Consider, for example, a City of Milano project called Ambrogio. Here’s how it works: some organizations (district councils, local police) were given handheld devices, and they can use them to report problems with streets and public spaces. The report is filed in the databases of the competent offices, which then fix the problems.

This project has serious flaws.

  1. it is technologically flawed. Why incorporate this functionality into a physycal device? It would have been enough to write software for smartphones. This would have enabled anyone with a smartphones to participate. Plus it would not force the poor “sentinel citizens” to carry yet another device, recharge its batteries, update its software etc.
  2. it is socially flawed, as it disables self-selection. Only individuals sected top-down by the City can use the system directly: it would have made social sense to enable everyone, leaving each individual to decide if and when to decide. Large numbers in potential participation lead to high impact even when participation rates are low – as is almost always the case. This way, a lot of potential contribution will never happen, and many of those devices will gather dust in some drawer.
  3. it has useless features, like the possibility to attach photos. If somebody abandons a bicycle chained to a pole, uploading its picture on the City’s servers adds no significant information and burdens the system with image recognition algorithms. A simple form to report textual information is much easier to process. Additional advantage: since you can fill the form typing on your home computer’s keyboard, you don’t even need a smartphone to participate
  4. it lacks transparency. As I write – and the civil’s society requests notwithstanding – Ambrogio has no website; it in unknown how much it costs or what technologies it uses. Given that the technology partner is Telecom Italia, hardly a champion of free software, I don’t expect those technologies to be open. If I am right,
  5. it clashes with common sense and with the E-government Code of Laws, which mandate the reuse of technology. The city could have used FixMyStreet, a British open source project that was later adopted in Norway. The Norwegen meshed it with the OpenStreetMap geographic database, itself open source. The code is up and running, it would have been enough to translate the user interface into Italian! Or it could have asked the city of Spinea for its system, and maybe add a couple of thousand euro to add a smartphone app to it.
  6. it is expensive – though, given the lack of transparency, we don’t know how much. Media reports have spoken of 400,000 euro.

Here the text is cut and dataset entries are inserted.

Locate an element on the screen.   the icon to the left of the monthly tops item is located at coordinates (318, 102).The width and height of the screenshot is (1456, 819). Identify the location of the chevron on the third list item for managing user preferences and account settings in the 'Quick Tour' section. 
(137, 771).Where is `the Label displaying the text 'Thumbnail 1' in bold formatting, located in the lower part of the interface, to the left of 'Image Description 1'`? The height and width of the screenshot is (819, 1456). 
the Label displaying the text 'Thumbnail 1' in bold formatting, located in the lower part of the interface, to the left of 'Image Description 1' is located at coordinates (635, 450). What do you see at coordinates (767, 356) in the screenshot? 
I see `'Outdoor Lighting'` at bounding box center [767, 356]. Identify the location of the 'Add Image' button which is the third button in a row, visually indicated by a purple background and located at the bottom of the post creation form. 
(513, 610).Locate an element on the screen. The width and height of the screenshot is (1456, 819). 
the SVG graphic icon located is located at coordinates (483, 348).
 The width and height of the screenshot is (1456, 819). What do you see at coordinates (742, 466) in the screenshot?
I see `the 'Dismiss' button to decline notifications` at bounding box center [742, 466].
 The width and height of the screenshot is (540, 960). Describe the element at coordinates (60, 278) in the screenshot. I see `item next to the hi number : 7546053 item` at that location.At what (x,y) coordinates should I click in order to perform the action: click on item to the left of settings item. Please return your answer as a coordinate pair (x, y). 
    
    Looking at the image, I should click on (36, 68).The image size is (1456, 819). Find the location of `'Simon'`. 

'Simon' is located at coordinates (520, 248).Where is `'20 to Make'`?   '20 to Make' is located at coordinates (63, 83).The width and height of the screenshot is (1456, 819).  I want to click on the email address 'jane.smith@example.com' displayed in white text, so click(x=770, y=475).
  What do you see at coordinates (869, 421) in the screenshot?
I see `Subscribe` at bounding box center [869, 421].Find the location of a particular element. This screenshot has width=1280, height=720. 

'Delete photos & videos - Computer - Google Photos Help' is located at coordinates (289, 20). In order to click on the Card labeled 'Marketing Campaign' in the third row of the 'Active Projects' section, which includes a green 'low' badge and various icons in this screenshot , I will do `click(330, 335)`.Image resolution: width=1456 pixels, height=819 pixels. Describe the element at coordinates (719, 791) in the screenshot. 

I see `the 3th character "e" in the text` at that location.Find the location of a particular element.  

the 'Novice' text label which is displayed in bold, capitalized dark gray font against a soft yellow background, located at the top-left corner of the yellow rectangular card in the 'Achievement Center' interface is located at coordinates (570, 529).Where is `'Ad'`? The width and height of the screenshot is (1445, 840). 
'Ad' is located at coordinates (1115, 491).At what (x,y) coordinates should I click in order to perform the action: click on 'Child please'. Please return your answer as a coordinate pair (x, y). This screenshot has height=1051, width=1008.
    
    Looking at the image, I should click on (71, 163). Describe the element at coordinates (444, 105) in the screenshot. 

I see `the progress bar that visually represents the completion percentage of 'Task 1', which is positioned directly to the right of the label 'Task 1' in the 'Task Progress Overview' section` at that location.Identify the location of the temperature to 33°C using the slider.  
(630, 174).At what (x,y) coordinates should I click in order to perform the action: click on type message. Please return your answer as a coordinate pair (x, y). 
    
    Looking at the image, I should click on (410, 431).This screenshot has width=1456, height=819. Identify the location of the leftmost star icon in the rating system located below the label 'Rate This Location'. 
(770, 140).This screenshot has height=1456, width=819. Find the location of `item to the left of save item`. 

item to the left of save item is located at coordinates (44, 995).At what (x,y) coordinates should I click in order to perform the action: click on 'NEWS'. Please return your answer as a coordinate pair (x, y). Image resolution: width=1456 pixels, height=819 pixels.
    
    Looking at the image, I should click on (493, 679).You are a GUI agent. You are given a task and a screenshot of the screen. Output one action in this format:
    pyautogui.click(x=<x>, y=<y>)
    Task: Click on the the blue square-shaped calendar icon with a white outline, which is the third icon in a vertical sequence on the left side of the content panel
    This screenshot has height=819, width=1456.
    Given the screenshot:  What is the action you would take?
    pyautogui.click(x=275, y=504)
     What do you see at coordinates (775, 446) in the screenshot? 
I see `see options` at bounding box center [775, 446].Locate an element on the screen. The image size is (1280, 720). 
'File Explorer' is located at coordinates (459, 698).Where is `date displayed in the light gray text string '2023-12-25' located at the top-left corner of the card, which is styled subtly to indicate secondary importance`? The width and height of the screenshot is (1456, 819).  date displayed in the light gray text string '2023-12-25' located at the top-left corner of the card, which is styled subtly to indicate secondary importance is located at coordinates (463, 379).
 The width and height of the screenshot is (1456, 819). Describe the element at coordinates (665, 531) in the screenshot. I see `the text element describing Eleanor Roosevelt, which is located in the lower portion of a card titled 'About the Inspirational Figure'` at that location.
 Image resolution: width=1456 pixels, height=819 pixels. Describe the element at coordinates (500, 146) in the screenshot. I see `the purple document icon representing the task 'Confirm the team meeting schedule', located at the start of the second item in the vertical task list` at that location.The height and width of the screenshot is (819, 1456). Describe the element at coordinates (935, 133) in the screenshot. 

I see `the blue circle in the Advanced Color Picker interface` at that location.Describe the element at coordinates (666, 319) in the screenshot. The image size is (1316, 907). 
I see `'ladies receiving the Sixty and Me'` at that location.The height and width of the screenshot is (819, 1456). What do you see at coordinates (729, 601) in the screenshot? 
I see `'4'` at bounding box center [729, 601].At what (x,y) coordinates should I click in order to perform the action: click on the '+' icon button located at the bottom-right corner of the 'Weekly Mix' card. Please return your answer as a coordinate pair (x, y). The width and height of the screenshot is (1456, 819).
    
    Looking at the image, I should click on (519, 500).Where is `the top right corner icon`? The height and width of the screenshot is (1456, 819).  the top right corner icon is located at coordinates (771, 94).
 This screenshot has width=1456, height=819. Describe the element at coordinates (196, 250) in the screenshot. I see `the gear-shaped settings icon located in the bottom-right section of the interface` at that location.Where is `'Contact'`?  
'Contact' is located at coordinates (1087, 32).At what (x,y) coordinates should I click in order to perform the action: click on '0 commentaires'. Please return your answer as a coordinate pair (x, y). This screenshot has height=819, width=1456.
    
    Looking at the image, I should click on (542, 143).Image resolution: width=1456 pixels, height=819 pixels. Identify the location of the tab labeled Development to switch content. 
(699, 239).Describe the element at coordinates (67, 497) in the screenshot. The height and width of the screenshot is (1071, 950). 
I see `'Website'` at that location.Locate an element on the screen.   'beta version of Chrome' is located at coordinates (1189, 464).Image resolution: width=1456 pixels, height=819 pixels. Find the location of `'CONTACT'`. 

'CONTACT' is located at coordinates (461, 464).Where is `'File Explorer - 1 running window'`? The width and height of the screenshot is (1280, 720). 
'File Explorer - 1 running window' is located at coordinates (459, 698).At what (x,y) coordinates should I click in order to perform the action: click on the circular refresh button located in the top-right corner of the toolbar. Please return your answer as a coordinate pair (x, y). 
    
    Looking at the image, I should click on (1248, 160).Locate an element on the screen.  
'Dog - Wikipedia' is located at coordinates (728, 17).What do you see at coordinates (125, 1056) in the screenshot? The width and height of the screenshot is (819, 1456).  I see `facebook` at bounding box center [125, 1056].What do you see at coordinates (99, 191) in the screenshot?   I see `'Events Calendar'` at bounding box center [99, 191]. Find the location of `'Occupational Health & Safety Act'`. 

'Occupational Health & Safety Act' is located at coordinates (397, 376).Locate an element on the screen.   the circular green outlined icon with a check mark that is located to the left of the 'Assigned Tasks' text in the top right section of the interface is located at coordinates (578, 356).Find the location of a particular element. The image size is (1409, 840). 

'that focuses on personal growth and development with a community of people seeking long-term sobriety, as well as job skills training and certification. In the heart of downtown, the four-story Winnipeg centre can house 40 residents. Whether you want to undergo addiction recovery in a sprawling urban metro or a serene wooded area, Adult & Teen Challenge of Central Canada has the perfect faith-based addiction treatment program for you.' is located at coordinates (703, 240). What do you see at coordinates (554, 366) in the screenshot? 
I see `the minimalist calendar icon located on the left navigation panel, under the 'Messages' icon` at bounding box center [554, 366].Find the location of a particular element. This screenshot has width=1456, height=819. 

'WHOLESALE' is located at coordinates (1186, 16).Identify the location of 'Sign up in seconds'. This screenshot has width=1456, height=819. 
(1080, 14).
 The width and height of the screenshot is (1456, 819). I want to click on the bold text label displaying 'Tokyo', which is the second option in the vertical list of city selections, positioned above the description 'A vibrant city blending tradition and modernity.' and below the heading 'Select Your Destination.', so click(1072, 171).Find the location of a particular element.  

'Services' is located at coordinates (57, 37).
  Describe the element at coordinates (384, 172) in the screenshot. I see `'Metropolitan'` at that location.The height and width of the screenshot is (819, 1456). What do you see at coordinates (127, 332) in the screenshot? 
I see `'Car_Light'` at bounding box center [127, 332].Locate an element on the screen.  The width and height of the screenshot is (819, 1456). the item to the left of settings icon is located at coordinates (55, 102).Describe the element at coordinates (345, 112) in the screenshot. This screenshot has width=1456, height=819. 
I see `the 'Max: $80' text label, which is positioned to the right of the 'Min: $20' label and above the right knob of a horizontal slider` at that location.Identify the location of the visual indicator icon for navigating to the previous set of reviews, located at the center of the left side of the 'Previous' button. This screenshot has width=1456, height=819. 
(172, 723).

What strikes me about this series of mistakes is how easy it would have been to avoid them. A Google search would have returned FixMyStreet and Spinea. Just talking to Milano’s own civil society would have led to competent, passionate people who work on technology as a participation enabler, like the Green Geeks and the creators of NetLAMPS. Putting their work front and center of the city’s effort would have reinforced a narrative of empowerment of an active citizenship. But that did not happen: instead, the people responsible for Ambrogio somehow managed to avoid any contact with these informations and the people who might have helped them. Unfortunately this is a common situation.

I have no problem with a mayor not being a technology expert: she might have other expertise, other experience to serve the citizenry with. But when no one, in her circle of advisors, even thinks of doing a Google search or giving some cognoscent citizen a call before spending 400,000 euro of taxpayer money, I find it unacceptable. Something to meditate upon, since elections are coming up.

PS – I am curious about the famed handheld device. Does anybody recognize it?

PPS – The post’s title is a tribute to García Márquez.